Transcribe the full listing below exactly.

------ DATASET EXCERPTS ------

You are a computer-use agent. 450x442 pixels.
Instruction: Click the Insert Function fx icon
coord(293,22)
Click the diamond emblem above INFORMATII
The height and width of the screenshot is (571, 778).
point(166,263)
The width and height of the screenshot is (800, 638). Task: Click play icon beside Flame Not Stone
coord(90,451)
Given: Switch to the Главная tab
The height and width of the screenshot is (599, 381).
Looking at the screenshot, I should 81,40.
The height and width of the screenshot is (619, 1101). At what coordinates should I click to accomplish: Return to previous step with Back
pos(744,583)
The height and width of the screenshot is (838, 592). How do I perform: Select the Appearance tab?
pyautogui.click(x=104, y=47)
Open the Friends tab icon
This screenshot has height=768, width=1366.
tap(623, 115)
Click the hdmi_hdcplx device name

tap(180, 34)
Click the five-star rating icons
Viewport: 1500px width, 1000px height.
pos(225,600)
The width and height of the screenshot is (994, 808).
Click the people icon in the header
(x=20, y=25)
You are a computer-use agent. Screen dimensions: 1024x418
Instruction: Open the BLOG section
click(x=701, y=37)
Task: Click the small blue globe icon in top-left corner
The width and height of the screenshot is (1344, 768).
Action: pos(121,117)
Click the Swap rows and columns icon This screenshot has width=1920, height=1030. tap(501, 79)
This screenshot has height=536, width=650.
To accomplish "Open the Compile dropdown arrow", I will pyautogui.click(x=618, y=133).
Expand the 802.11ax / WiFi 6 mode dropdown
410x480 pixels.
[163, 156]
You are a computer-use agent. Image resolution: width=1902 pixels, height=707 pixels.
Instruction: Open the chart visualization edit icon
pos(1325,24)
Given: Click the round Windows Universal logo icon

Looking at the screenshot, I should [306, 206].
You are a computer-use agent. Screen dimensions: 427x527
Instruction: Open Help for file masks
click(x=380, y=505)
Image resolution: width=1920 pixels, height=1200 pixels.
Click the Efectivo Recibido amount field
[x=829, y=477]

------

* REPLY TO THE TASK *
You are a computer-use agent. 450x442 pixels.
Instruction: Click the Insert Function fx icon
coord(293,22)
Click the diamond emblem above INFORMATII
The height and width of the screenshot is (571, 778).
point(166,263)
The width and height of the screenshot is (800, 638). Task: Click play icon beside Flame Not Stone
coord(90,451)
Given: Switch to the Главная tab
The height and width of the screenshot is (599, 381).
Looking at the screenshot, I should 81,40.
The height and width of the screenshot is (619, 1101). At what coordinates should I click to accomplish: Return to previous step with Back
pos(744,583)
The height and width of the screenshot is (838, 592). How do I perform: Select the Appearance tab?
pyautogui.click(x=104, y=47)
Open the Friends tab icon
This screenshot has height=768, width=1366.
tap(623, 115)
Click the hdmi_hdcplx device name

tap(180, 34)
Click the five-star rating icons
Viewport: 1500px width, 1000px height.
pos(225,600)
The width and height of the screenshot is (994, 808).
Click the people icon in the header
(x=20, y=25)
You are a computer-use agent. Screen dimensions: 1024x418
Instruction: Open the BLOG section
click(x=701, y=37)
Task: Click the small blue globe icon in top-left corner
The width and height of the screenshot is (1344, 768).
Action: pos(121,117)
Click the Swap rows and columns icon This screenshot has width=1920, height=1030. tap(501, 79)
This screenshot has height=536, width=650.
To accomplish "Open the Compile dropdown arrow", I will pyautogui.click(x=618, y=133).
Expand the 802.11ax / WiFi 6 mode dropdown
410x480 pixels.
[163, 156]
You are a computer-use agent. Image resolution: width=1902 pixels, height=707 pixels.
Instruction: Open the chart visualization edit icon
pos(1325,24)
Given: Click the round Windows Universal logo icon

Looking at the screenshot, I should [306, 206].
You are a computer-use agent. Screen dimensions: 427x527
Instruction: Open Help for file masks
click(x=380, y=505)
Image resolution: width=1920 pixels, height=1200 pixels.
Click the Efectivo Recibido amount field
[x=829, y=477]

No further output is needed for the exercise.